> **RECORDS SHOWN**
(begin)
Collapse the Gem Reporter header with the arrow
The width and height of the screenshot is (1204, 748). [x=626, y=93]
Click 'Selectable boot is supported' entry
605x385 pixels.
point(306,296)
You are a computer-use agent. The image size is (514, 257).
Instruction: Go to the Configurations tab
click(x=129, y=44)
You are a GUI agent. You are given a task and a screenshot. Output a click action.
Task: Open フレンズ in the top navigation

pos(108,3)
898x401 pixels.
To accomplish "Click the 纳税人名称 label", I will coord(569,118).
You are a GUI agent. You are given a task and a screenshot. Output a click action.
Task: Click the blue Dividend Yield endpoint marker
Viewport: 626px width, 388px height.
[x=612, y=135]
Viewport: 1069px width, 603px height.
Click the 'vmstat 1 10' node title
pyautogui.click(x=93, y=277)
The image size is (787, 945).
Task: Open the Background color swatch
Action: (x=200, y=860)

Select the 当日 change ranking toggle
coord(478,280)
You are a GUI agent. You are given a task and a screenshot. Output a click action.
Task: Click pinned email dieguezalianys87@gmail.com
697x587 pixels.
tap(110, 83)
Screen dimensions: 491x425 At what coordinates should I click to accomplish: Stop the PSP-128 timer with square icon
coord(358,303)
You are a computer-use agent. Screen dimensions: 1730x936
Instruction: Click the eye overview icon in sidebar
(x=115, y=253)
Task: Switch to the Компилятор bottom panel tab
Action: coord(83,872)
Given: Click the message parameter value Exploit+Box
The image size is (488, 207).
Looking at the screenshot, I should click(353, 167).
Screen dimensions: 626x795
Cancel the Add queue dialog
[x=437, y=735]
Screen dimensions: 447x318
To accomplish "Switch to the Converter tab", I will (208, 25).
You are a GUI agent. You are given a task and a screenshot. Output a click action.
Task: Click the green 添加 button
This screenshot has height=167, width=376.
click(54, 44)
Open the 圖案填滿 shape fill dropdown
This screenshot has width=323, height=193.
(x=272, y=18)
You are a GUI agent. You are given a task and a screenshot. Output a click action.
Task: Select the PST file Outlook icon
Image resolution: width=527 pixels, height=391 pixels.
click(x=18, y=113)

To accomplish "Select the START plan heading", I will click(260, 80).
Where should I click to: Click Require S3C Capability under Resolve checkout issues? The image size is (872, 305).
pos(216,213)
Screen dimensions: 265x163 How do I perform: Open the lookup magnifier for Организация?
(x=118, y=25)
(end)
> **TASK BRIEF**
Please copy out the whole listing above word for word, keeping every line as it appears.

> **PROBLEM SOLUTION**
Collapse the Gem Reporter header with the arrow
The width and height of the screenshot is (1204, 748). [x=626, y=93]
Click 'Selectable boot is supported' entry
605x385 pixels.
point(306,296)
You are a computer-use agent. The image size is (514, 257).
Instruction: Go to the Configurations tab
click(x=129, y=44)
You are a GUI agent. You are given a task and a screenshot. Output a click action.
Task: Open フレンズ in the top navigation

pos(108,3)
898x401 pixels.
To accomplish "Click the 纳税人名称 label", I will coord(569,118).
You are a GUI agent. You are given a task and a screenshot. Output a click action.
Task: Click the blue Dividend Yield endpoint marker
Viewport: 626px width, 388px height.
[x=612, y=135]
Viewport: 1069px width, 603px height.
Click the 'vmstat 1 10' node title
pyautogui.click(x=93, y=277)
The image size is (787, 945).
Task: Open the Background color swatch
Action: (x=200, y=860)

Select the 当日 change ranking toggle
coord(478,280)
You are a GUI agent. You are given a task and a screenshot. Output a click action.
Task: Click pinned email dieguezalianys87@gmail.com
697x587 pixels.
tap(110, 83)
Screen dimensions: 491x425 At what coordinates should I click to accomplish: Stop the PSP-128 timer with square icon
coord(358,303)
You are a computer-use agent. Screen dimensions: 1730x936
Instruction: Click the eye overview icon in sidebar
(x=115, y=253)
Task: Switch to the Компилятор bottom panel tab
Action: coord(83,872)
Given: Click the message parameter value Exploit+Box
The image size is (488, 207).
Looking at the screenshot, I should click(353, 167).
Screen dimensions: 626x795
Cancel the Add queue dialog
[x=437, y=735]
Screen dimensions: 447x318
To accomplish "Switch to the Converter tab", I will (208, 25).
You are a GUI agent. You are given a task and a screenshot. Output a click action.
Task: Click the green 添加 button
This screenshot has height=167, width=376.
click(54, 44)
Open the 圖案填滿 shape fill dropdown
This screenshot has width=323, height=193.
(x=272, y=18)
You are a GUI agent. You are given a task and a screenshot. Output a click action.
Task: Select the PST file Outlook icon
Image resolution: width=527 pixels, height=391 pixels.
click(x=18, y=113)

To accomplish "Select the START plan heading", I will click(260, 80).
Where should I click to: Click Require S3C Capability under Resolve checkout issues? The image size is (872, 305).
pos(216,213)
Screen dimensions: 265x163 How do I perform: Open the lookup magnifier for Организация?
(x=118, y=25)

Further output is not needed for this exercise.